(Pixel coordinate grounding data)
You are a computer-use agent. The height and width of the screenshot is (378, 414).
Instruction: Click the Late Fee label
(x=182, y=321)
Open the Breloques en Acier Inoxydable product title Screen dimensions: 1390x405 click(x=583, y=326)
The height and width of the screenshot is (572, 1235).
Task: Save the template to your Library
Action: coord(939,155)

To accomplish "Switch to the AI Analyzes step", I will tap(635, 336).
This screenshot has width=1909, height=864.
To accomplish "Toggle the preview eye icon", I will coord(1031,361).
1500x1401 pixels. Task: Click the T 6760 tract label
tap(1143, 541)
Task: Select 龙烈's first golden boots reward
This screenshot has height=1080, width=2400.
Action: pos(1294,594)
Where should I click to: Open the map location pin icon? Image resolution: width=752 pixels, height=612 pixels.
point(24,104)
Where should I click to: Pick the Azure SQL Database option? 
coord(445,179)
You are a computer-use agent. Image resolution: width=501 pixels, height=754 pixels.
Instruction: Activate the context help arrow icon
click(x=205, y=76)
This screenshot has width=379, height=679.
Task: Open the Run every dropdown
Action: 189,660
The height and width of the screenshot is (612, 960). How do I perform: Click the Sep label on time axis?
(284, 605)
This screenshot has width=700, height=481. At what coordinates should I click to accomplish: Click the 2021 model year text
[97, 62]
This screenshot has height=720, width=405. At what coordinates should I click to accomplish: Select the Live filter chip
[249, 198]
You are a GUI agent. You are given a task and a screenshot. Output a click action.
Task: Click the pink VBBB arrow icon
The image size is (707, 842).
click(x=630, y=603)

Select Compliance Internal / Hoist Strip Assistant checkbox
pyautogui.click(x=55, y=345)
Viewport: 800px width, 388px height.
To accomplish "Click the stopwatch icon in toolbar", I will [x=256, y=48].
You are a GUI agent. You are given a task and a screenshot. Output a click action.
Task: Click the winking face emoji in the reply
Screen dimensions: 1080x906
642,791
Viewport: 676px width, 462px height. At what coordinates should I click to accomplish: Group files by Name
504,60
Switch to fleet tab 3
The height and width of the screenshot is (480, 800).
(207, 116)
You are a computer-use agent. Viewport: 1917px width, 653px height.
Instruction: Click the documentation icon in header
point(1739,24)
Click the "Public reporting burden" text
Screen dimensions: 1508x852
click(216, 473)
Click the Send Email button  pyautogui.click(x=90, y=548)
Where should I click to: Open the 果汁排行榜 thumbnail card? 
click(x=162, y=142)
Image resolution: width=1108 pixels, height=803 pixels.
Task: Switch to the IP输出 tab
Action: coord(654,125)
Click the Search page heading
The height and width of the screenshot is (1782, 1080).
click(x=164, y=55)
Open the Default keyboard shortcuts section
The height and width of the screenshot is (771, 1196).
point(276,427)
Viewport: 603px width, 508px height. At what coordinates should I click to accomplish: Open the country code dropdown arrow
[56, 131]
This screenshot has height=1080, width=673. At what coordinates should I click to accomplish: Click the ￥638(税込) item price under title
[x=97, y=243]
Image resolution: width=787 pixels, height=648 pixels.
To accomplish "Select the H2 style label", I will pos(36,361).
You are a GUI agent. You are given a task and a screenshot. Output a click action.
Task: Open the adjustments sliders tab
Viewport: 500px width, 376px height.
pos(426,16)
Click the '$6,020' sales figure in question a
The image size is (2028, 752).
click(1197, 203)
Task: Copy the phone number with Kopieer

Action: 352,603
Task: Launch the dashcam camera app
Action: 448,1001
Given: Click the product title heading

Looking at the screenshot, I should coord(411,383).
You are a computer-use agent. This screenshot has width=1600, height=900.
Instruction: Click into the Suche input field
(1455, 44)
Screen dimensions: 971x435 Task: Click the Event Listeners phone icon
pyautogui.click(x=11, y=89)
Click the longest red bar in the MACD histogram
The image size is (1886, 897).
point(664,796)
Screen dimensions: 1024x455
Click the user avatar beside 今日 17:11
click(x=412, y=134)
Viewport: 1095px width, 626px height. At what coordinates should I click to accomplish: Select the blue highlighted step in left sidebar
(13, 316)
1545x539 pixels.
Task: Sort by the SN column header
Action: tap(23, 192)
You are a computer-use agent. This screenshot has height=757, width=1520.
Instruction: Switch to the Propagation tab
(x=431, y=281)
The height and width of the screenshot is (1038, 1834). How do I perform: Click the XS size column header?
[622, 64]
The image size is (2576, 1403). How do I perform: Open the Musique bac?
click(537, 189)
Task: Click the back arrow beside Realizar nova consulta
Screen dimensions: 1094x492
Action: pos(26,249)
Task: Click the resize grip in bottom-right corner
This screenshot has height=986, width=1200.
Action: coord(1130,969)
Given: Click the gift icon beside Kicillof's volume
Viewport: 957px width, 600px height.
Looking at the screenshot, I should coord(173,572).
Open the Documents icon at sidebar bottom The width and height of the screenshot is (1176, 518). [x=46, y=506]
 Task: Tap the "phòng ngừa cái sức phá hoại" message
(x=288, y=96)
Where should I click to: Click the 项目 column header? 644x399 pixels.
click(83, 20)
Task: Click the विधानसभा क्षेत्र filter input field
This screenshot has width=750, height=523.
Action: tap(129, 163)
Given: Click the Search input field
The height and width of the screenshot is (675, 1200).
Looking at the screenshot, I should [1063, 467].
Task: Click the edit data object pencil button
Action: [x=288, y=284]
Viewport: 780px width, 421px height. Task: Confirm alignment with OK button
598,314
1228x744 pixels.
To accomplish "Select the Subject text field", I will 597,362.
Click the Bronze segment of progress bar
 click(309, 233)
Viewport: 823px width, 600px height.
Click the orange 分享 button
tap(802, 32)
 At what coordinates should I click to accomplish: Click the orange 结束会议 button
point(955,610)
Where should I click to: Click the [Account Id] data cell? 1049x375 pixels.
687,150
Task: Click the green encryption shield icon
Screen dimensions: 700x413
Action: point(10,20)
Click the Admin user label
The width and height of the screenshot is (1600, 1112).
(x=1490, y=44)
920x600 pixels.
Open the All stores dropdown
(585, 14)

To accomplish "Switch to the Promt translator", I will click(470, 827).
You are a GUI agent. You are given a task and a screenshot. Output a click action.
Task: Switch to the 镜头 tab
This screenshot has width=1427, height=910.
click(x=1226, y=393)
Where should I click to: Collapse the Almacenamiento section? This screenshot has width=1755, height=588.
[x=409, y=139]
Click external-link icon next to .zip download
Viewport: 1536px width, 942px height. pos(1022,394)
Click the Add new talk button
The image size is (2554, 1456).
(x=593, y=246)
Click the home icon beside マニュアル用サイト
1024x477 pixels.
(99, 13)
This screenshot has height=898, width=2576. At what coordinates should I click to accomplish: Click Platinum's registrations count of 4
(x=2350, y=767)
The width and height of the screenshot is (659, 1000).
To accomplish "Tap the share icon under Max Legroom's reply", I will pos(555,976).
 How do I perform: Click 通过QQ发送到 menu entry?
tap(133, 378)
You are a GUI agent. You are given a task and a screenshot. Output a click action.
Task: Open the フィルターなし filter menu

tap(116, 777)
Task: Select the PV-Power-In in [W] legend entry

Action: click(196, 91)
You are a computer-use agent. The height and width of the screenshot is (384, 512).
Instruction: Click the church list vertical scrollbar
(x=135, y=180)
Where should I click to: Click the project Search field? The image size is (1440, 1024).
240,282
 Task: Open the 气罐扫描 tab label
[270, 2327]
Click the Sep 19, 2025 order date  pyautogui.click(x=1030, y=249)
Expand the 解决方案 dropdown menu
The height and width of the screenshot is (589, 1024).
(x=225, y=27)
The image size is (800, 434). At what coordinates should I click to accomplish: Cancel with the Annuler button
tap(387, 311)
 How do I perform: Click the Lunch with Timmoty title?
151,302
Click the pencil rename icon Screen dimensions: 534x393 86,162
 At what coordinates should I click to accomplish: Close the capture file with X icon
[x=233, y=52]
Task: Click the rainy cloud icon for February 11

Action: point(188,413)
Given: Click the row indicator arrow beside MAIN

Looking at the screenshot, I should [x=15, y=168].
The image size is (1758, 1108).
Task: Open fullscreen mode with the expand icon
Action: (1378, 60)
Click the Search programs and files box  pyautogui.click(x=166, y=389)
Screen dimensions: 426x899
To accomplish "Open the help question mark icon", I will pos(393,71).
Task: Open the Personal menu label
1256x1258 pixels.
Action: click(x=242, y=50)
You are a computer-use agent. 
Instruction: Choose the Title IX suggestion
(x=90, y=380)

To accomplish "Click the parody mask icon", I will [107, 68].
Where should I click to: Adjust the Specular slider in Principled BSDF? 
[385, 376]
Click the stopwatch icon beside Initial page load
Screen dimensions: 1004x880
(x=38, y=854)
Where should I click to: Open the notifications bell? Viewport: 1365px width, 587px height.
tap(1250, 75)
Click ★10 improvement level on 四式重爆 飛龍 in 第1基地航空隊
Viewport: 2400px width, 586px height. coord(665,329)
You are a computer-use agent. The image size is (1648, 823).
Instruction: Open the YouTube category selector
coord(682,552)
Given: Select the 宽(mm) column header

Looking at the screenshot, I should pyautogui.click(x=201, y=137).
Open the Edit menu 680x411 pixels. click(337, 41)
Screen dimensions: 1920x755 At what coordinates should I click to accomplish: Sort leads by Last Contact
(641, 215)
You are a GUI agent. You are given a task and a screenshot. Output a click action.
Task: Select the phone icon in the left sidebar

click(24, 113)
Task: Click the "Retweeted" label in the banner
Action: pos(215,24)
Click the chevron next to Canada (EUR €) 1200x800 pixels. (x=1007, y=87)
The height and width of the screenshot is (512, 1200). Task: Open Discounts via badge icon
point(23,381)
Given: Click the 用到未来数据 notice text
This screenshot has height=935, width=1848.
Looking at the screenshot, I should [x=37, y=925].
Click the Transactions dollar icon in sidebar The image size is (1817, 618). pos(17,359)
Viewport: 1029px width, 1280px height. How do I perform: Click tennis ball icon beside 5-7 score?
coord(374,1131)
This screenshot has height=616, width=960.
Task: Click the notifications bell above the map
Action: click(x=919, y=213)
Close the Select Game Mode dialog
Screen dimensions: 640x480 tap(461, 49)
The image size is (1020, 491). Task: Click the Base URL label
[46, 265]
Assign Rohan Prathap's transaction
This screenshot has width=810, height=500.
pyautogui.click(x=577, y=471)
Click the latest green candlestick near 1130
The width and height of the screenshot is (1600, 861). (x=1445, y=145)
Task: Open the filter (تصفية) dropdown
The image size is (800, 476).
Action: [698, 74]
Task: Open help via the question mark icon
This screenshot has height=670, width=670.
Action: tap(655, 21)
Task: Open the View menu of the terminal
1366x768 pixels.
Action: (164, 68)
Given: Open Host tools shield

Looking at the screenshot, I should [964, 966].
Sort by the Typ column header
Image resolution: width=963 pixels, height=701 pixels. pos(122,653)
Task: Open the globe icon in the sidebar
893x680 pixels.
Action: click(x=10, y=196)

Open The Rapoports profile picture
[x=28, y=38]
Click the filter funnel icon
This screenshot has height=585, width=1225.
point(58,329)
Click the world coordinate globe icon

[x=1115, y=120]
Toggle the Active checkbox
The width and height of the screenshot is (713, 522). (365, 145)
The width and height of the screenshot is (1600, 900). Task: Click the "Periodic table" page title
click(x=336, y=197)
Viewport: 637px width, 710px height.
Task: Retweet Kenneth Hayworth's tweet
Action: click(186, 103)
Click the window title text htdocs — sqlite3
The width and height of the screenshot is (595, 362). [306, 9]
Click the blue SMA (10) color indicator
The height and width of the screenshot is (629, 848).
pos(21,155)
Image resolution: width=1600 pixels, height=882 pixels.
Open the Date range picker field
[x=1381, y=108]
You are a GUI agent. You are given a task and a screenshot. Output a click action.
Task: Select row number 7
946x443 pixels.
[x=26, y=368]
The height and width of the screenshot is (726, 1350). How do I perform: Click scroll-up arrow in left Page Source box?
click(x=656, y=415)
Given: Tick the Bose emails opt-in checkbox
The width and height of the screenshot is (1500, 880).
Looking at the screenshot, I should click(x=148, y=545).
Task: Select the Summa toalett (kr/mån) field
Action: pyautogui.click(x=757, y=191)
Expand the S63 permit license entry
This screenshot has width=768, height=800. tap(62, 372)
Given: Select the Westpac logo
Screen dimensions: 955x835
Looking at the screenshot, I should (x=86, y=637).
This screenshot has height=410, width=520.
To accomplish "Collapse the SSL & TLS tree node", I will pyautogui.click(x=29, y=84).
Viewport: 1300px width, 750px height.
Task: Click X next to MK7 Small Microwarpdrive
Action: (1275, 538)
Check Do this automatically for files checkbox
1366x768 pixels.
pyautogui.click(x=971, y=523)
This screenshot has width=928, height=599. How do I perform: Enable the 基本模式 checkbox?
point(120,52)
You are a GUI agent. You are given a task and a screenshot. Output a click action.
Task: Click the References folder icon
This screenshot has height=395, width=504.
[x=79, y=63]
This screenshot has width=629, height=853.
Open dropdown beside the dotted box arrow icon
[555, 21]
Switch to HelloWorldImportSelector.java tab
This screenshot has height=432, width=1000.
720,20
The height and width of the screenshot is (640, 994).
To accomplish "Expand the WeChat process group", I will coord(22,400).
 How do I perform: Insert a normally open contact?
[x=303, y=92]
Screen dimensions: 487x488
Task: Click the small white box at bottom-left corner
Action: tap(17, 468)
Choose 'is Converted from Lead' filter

- What to do
Reproduce each line above that contains "stopwatch".

- Output for this exercise
To accomplish "Click the stopwatch icon in toolbar", I will [x=256, y=48].
Click the stopwatch icon beside Initial page load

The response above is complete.